The probe was announced just as Gov. George Pataki and Police Commissioner Raymond Kelly raised concerns about the possible leak, first reported in the Daily News.

“Obviously it’s disturbing; it’s just not right,” Gov. George Pataki said after presiding over a midtown Manhattan ceremony honoring two police detectives killed in the line of duty. “The public should know at the same time.”

Police Commissioner Raymond Kelly, who attended the ceremony, afterward confirmed a report in Thursday’s editions of the Daily News that police had obtained copies of personal e-mails that alluded to an alleged al-Qaida plot, and had forwarded them to federal officials.

A Homeland Security spokesman in Washington, Russ Knocke, said that an internal investigation was under way.

“We take any potential leak of sensitive or classified information very seriously,” Knocke said.

When FBI and police officials went public with the threat on Oct. 6, Homeland Security downplayed it, saying it was “of doubtful credibility.” After four days of high alert, local officials announced Monday there was no clear evidence an attack would be carried out and scaled back the protection.

“It’s ironic that on the one hand the department is saying this is not a credible threat and then, if these e-mails are true, people within the department with access to classified information felt it was worth contacting their own families,” said Rep. Peter King, R-N.Y., chair of the House Homeland Security Committee.

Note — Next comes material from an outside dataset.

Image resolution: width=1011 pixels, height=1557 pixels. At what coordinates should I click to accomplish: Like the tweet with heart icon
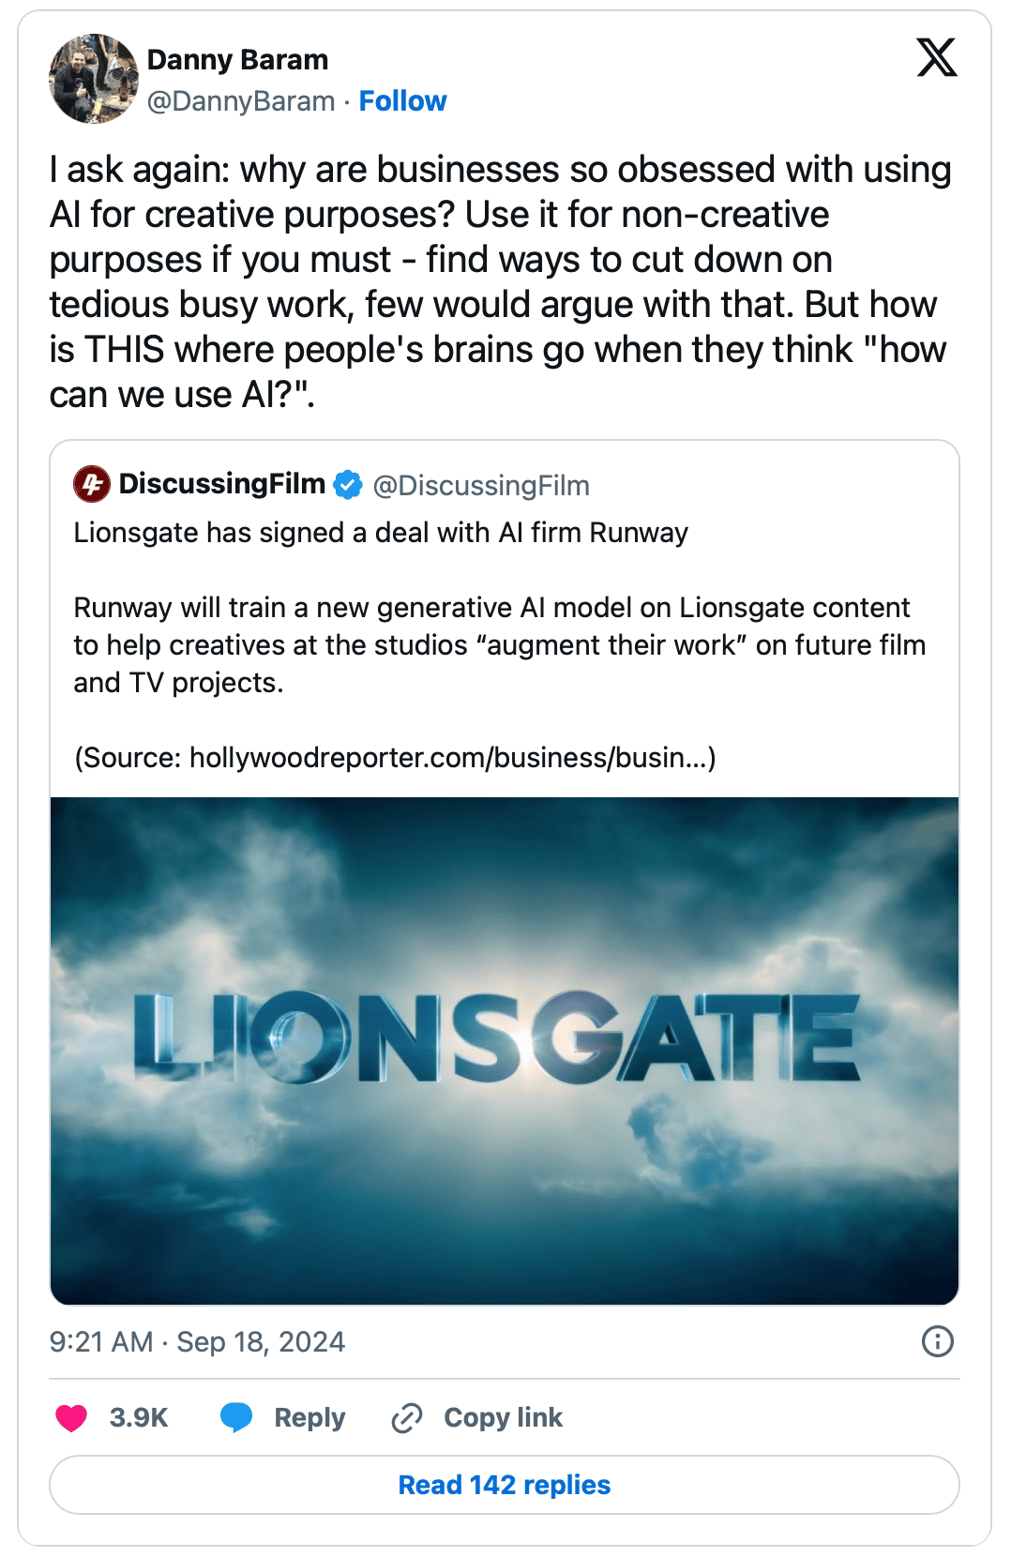click(x=71, y=1417)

The e-mails began circulating on Oct. 3 – three days before Kelly and Mayor Michael Bloomberg announced they were putting thousands of extra police officers on patrol in the subways in response to the possible plot to bomb the subway using briefcases or baby strollers packed with explosives.

The Daily News story quotes one e-mail – purportedly penned by the unnamed son of a high-ranking Homeland Security official – in which he warns the recipients, “The only information I can pass on to you is that everyone should at all costs not ride the subway for the next two weeks in major areas of NYC.”

In another e-mail, the writer describes receiving “a most disturbing call” from the Coast Guard’s liaison to Homeland Security who relayed “a very specific warning to not enter the New York City subway system from Oct. 7 through Oct. 10.”

Asked about the e-mails, Pataki said, “There should not be limited public notification to a handful of people, or people who might be otherwise politically connected.”

Kelly called for an investigation to determine “if, in fact, this is inside information that’s being put out by a public official.”

Associated Press writers Sam Dolnick in New York and Devlin Barrett in Washington contributed to this report.